People Get Mentor Wrong. Hopefully, You Didn’t.
Here’s how you completely rock at this.

I imitate writer Tim Denning as if nobody’s watching. People think I’m crazy: I highlight almost every line of his article.
They say you only highlight things that resonate with you but everything he writes resonates with me because I want to write like him.
He’s my start. The problem is: people miss that point.
Cementing the sky is the end already.
Ryan Holiday will kill me for this: Ego is *not* the enemy.
Ego makes things easier and the growth faster. You just need a dash of self-awareness with it. Self-awareness means a dire to grow.
Ego high means I hate everyone’s work. Ego low means I love everyone’s work, except mine.
When I hate everyone’s work, I feel I’m valuable. When you hate someone’s work higher than you (mentor’s) that’s the key to growth. Growth comes from quantity. Zero ego forces you to focus on quality to stand out and keep procrastinating to perfect everything and devalue your own work. Quantity is quality.
The idea is to have someone higher than you in your field as a mentor. You don’t need to communicate with them ever, however.
Mentors are Nike’s hamburger.
We get mentors wrong. We think we are entitled to get free guidance from someone higher than us just because they have done it and we think they have more free time than us now.
We also think we have to keep working under them for decades to finally learn something.
What if that isn’t true?
True learning from mentors starts with imitating them. Imitating is free. They don’t need to guide you, you have to study them. I call this contactless mentoring.
I studied Tim secretly. I didn’t let him know about it in his comments section or let him know how much I admire him though. Until one day, I did. His message wasn’t what you might expect, however. He didn’t tell me he’ll mentor me for free or guide me with a certain amount of money. He did give me his paid eBook for free though.
With that gesture, he just meant this: “I’m there for you when you fall, but I won’t become your support.”
If I’d wait for him to have time to mentor me, I’d still be waiting.
He told me this which I want you to know as well:
“All I can say is keep writing. Don’t get distracted, and definitely don’t idolize people like me. We’re all imperfect. You have loads of passion and that is a resource more scarce than gold. Use it to do something awesome.”
Here’s the trick I follow:
The trick is to be grateful for having them. Not in public though. Everyone is doing that already. You think what’s unique about that so you take them for granted.
Secretly study them. Let nobody know about it. Until one day, everyone will tell them about you.
Your road suddenly becomes less scary.
People think Tim is a robot. I used to think the same. I didn’t know him when I started writing but I’d always see his latest posts on my Medium feed.
Everything changed when I studied him. People calling him a robot is a sign of them putting fewer efforts into whatever they do — i.e. writing.
I can never see him working but when I analyzed him, I felt him working. Earlier I used to procrastinate. Now I too feel I can easily work.
It doesn’t have to be someone higher than you.
Everybody has something to teach you. My younger brother is my thinking mentor.
Learn from someone higher than you (not age-wise) otherwise you’re saying you are the best.

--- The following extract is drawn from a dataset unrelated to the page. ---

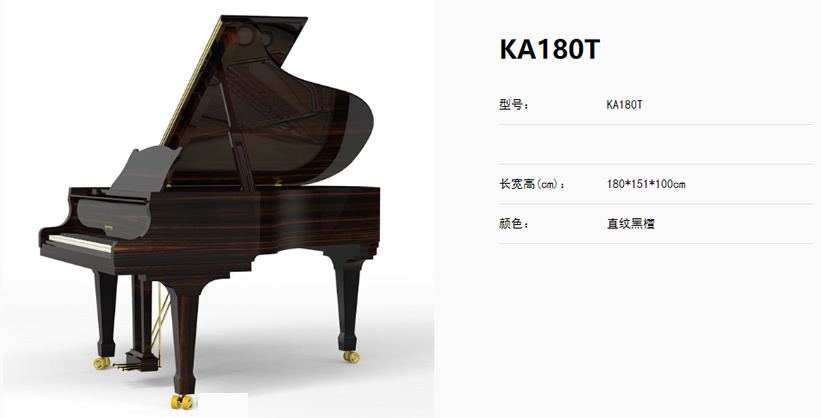Click the brass pedals at the base
The width and height of the screenshot is (821, 418).
pyautogui.click(x=124, y=367)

That stops all kinds of growth already.
Use them as a way to measure what matters.
I don’t know what success is like so I don’t want to be ignorant when I do reach there. A mentor helps you know that.
You feel like a superhuman when you have a small win. My small win was when I learned how Tim chooses his feature images. The next small win was learning how he uses different settings to make the image better than he finds it.
I learned these things the hard way by trying things myself, not through his course. It’s fun to figure something out the hard way.
Feeling like a superhuman means getting one step ahead of the game.
You don’t know what matters. People higher than you know it better. Use them as a way to learn it sooner.
You need a start for everything to make sense later.
I always knew I can write well but those writings were nothing people felt good reading. Making them feel good is getting them to take action.
Earlier I used to directly write out the exact thoughts in the exact way presented by the founder of our team in his youtube videos and publish it.
I used to learn something from somewhere and share it as stories of my own. Nobody knew me. I didn’t bother either. I didn’t know much.
I was stealing content but learning presentation. Your content could be good but presentation the worst. Presentation and contents are different things we miss.
Presentation means your personality. Everyone has it, even doctors. Your presentation makes you unique. How you choose words, which swear words or local slang you use, how you write a common phrase differently, how you hold a toothbrush and convey it to your audience is all part of your personality — presentation.
Not having to care about coming up with newer or better contents and using someone else’s content taught me that, so I could study Tim and learn the writing presentation from him, rather than wasting time procrastinating for new ideas.
When you’re at this level, you’re growing enormously.
I see some people feel good when they say they knew a new post was by Tim Denning just by seeing the article’s feature image choice. That’s plain. Tim chooses bizarre images anyway. It’s easy to differentiate.
But here’s what I don’t see people doing but I wish I do: When I see an underline in a keyword in his stories, I know which other stories of him he’ll link. I even know the exact title without clicking the underlined link.
I read and studied him so much I feel like I know him better than he does.
Let them clean the road for you.
That’s a bad way to see it but that’s what it is. Let them clean the road for you.
When you spend time studying someone higher than you, you realize what you felt hard is easy. It’s still hard but it’s easily achievable now.
They make everything, including the process easier for everyone and I just have to make it better for me. Then make it better for other people. For example, how to get into the flow.
The worst nightmare is to be the first mover. Be the first fast mover instead.
Here’s the bonus:
The online world changes quickly. You can be out of the game anytime. Trust this when something goes wrong in the online world (for example, some platform starts paying you less), someone higher than you is the first one to decide the next step. They quickly shift to something else that’s better or hold on if they still believe. Most of the time their decision is right. They know everything better than you.
Use them as a boundary of success ONLY.
Don’t follow them wholly even. They could be wrong too. They’re still figuring it out and that’s the best part. You’ll always learn something new (and better) from them.
The good news is: you don’t deserve success yet so you can always learn.
You have to first enter someone’s road before making your own.
Imitating someone is the best way to grow I learned. People are afraid of what others might think. They miss this: nobody cares the next day.
Someone higher than you is your start. Everything will make sense later.